Slide-Based Presentation — The portfolio is a series of slides, each showcasing a project or topic. Each slide contains a title, subtitle, narrative sections (challenge, what was built, impact), tech stack tags, and images. Slide content is stored as JSON in DynamoDB. Images are stored in a private S3 bucket and served via pre-signed URLs that expire after 10 minutes — the frontend prefetches all images on page load so expiry only needs to cover the initial fetch, not the full viewing session.

Role-Based Versions — The portfolio exists in 2-3 variants tailored to different role types (e.g., technical_architect, full_stacK_engineer). Each version defines an ordered list of slide IDs — controlling which slides appear and in what sequence. All versions draw from the same pool of slides.

Tracking Links — Every link contains a unique slug tied to a specific company and role version.
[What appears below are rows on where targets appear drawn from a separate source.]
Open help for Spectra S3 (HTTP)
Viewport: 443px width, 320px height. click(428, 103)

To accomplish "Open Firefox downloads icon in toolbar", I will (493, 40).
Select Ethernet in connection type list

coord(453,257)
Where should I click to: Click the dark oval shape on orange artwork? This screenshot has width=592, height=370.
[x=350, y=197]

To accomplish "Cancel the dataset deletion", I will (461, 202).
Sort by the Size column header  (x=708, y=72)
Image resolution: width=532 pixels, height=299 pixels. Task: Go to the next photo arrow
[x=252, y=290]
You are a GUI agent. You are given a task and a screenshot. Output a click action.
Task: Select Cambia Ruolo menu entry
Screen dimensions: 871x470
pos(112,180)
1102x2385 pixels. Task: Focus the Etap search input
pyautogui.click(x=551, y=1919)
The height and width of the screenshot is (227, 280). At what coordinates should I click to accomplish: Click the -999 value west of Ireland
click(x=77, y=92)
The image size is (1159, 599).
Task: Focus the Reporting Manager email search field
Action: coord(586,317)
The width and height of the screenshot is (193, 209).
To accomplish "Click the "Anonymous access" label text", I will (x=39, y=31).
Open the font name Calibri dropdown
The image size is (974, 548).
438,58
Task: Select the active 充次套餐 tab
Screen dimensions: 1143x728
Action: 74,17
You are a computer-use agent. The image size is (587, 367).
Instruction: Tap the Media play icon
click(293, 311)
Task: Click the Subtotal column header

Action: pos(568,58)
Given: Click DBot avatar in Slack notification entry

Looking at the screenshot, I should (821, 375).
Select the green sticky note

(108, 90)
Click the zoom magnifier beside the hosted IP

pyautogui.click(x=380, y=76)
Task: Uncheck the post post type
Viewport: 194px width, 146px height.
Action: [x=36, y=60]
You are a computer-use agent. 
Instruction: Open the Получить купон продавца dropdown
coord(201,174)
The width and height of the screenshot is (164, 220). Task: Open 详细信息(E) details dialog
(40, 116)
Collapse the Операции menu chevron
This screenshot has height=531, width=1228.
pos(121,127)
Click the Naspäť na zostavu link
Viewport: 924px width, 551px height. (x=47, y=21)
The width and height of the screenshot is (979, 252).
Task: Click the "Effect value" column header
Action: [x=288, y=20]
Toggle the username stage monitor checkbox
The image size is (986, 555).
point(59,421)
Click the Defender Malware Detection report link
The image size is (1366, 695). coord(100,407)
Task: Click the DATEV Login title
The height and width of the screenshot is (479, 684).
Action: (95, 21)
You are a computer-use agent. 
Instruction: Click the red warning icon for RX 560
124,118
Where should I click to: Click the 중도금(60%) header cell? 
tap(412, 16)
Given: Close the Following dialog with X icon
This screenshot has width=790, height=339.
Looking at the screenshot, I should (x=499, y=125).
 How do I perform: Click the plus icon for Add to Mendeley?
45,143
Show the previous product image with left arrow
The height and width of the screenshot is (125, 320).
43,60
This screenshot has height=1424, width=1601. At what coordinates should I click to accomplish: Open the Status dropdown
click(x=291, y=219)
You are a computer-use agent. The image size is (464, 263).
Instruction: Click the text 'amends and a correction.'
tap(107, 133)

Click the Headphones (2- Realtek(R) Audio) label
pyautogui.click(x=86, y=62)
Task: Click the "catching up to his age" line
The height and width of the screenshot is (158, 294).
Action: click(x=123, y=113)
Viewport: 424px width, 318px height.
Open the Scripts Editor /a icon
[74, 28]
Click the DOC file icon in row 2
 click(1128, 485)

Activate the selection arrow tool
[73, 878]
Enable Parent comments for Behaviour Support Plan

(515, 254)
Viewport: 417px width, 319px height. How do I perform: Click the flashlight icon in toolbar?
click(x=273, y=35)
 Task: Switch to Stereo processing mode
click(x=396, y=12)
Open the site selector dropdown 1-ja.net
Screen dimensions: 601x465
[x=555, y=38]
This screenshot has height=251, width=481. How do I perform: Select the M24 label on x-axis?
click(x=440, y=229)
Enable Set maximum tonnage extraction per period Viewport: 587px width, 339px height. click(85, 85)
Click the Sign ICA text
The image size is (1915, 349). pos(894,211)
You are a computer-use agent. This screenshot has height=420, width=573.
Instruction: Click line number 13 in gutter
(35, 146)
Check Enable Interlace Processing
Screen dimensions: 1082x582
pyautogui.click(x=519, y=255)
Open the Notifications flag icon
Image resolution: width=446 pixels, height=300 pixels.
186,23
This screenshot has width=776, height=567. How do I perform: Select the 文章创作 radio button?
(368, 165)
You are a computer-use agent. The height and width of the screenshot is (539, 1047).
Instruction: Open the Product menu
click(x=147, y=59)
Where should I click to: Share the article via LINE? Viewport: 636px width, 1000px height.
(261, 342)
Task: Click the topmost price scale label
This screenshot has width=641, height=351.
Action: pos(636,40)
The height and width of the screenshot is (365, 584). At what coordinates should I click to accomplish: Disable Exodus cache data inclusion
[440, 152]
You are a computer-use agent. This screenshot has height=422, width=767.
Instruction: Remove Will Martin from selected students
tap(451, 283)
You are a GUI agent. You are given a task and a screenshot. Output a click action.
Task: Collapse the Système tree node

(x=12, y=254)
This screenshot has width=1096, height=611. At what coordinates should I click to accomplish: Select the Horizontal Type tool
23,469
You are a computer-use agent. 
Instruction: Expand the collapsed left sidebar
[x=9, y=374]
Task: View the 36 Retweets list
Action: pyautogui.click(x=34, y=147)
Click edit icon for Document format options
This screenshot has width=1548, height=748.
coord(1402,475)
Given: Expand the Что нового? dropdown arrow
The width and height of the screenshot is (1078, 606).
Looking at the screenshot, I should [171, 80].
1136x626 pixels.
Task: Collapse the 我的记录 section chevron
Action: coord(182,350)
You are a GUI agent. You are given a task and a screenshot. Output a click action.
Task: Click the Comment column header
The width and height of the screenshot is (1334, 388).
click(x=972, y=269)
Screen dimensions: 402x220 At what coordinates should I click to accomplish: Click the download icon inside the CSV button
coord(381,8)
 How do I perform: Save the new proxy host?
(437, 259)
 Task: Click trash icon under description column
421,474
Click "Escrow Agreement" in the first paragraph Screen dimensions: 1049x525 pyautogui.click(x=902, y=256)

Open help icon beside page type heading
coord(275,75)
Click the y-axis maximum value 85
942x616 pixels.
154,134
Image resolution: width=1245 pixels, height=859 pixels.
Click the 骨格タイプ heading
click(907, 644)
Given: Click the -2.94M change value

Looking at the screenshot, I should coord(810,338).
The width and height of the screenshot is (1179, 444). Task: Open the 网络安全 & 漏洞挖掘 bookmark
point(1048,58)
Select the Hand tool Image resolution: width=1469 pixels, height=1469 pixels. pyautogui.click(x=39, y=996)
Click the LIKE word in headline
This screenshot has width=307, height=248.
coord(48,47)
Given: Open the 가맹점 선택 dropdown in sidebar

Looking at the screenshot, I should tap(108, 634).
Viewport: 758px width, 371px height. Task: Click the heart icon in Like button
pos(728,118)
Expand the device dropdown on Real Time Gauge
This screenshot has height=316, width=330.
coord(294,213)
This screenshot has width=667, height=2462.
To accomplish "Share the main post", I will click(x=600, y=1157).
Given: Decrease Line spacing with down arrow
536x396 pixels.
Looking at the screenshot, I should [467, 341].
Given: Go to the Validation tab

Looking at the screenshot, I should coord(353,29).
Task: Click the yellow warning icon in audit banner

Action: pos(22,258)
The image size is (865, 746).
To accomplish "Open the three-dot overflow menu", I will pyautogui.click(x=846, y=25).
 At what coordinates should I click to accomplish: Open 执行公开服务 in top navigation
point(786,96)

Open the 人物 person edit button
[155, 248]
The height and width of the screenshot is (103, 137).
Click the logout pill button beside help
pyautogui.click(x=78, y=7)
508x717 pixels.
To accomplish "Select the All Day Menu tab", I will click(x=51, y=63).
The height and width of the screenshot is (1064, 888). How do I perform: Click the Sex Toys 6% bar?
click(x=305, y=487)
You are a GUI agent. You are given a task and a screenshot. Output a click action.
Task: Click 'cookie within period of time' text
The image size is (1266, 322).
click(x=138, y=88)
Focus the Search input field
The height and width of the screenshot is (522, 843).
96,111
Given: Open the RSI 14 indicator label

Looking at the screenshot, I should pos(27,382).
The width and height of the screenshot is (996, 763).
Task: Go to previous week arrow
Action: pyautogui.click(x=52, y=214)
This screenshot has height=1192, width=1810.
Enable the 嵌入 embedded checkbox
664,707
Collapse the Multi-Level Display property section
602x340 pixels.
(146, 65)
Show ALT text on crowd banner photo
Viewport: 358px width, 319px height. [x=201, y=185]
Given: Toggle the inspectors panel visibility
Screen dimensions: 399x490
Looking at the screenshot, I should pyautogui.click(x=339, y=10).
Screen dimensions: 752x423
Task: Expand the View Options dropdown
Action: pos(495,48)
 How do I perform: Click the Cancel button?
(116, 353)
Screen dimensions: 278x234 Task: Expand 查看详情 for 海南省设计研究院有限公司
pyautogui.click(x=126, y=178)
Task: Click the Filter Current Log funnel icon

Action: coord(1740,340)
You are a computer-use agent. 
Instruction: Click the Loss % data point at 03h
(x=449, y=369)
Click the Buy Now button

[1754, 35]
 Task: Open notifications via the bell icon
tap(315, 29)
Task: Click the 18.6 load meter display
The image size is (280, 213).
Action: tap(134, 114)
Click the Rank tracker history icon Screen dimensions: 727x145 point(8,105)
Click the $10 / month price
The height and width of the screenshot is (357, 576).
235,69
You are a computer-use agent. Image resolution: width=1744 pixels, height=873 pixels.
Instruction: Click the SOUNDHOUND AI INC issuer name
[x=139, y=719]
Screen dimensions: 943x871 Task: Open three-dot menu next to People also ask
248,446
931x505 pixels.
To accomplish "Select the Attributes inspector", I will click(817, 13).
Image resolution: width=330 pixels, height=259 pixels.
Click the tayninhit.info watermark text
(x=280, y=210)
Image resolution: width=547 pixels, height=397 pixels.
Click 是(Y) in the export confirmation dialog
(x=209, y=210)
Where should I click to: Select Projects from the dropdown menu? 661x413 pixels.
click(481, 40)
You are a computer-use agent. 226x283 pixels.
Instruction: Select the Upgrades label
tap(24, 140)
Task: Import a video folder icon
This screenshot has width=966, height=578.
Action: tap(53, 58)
Links are managed via a CLI script and stored in DynamoDB. A link that has not been created returns a 404 — there is no generic or fallback portfolio.

Engagement Metrics — After the portfolio renders, a lightweight heartbeat fires every 30 seconds to record time-on-page. Visit metadata (timestamp, referrer, user-agent) is captured on the initial server-side validation call. All tracking data is queryable via a CLI script.

Scripts

CLI tools in scripts/ for managing links and reviewing engagement. See scripts/README.md for full usage.

  • manage-links — Create, list, and revoke tracking links. Writes to DynamoDB directly using the operator AWS profile.
  • view-metrics — Query visit and engagement data from DynamoDB. Supports filtering by slug or company.
  • seed — Populate DynamoDB tables with slide content, role versions, and initial tracking links.